On est lundi. C'est mon dernier jour et il est temps de m'atteler au conseil que je redoutais le plus : boire de l'eau infusée au tabac. J'aime l'eau, j'aime les clopes. Mais ensemble ? L'idée de boire un verre de ce truc me rend encore plus malade que de manger 20 clémentines, et c'est le problème : je suis supposé vomir et ne plus jamais avoir envie de fumer.

En l'anticipant, je vais dans le parc le plus proche de mon bureau. Je verse le tabac d'une cigarette dans une tasse de café remplie d'eau pétillante (je préfère les bulles). Je regarde le breuvage, et je me décide à le boire. J'en suis à la moitié quand je décide de finalement jeter le reste. Je passe les minutes suivantes à cracher par terre.

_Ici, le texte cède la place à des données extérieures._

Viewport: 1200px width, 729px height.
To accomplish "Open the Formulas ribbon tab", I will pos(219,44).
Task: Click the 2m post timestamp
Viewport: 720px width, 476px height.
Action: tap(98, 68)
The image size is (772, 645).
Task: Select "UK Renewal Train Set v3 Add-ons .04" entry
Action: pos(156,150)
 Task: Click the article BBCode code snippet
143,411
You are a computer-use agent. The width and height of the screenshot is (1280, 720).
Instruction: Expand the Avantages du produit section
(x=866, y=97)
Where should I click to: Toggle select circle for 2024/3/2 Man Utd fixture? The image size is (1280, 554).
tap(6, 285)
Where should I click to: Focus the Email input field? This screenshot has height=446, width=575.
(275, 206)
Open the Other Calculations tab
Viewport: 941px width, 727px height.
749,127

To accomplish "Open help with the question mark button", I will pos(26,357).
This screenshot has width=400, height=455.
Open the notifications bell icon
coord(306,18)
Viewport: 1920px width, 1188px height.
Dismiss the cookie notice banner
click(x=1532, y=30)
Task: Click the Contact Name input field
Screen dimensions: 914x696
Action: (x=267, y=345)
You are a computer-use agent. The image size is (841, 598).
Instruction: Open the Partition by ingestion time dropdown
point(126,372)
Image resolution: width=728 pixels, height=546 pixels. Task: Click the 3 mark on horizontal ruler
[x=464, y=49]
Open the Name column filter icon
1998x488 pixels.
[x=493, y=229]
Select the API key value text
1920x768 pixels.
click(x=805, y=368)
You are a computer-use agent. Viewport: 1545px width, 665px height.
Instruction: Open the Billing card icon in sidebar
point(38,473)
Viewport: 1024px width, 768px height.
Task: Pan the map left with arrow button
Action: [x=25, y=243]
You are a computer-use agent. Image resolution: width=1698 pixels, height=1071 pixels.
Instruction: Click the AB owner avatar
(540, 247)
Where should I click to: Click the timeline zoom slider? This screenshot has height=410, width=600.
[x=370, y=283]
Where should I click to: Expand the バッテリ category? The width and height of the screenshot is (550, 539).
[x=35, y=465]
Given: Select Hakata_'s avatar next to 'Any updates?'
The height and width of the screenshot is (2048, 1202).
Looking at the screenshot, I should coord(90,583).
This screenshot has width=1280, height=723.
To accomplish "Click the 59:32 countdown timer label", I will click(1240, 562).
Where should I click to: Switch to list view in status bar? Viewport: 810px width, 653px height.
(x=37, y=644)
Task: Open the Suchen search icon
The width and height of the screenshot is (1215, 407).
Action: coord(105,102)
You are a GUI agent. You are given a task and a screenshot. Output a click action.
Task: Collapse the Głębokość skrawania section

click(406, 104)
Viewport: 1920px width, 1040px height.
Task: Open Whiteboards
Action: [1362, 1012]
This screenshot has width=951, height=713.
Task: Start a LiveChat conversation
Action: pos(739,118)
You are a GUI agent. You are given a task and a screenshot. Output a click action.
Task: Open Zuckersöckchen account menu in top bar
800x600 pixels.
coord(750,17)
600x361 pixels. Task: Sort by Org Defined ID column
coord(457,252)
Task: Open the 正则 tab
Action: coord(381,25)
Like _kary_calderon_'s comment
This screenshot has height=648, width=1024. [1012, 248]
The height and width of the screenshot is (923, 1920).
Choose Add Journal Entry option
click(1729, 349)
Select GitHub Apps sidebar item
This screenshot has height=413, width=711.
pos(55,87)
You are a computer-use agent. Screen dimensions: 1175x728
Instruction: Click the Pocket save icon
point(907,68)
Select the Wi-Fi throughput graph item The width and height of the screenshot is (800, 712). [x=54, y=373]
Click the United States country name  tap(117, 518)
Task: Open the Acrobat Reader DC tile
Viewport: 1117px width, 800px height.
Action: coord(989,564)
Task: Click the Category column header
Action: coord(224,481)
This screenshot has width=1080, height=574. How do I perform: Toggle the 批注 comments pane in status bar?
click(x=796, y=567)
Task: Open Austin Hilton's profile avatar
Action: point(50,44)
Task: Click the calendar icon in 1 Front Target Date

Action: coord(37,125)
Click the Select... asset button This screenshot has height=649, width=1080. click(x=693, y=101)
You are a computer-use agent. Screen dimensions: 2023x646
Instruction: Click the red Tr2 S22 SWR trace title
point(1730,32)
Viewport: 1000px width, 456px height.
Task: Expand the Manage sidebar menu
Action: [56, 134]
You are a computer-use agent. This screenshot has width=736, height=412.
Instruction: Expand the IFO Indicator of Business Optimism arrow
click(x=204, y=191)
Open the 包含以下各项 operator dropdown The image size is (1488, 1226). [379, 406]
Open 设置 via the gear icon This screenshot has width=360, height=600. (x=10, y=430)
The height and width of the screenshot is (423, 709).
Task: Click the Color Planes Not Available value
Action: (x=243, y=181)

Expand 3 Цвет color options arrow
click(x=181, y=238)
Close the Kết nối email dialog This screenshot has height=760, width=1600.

Le matin suivant, à six jours d'abstinence, je commence à penser à mon avenir. Impliquerait-il des clopes ? J'ai passé la semaine à me forcer à ne pas en allumer, je n'ai rien fait qui m'ait définitivement dégoûté de la cigarette ou que je considère comme bénéfique à long terme. Mais au moins, manger du tabac et des clémentines, ça m'a occupé. Je joue présentement avec un bouchon de bouteille. J'imagine que ça fonctionne aussi.

Je pense que si vous voulez arrêter de fumer, la première chose à faire est de décider d'arrêter de fumer. Ça aide.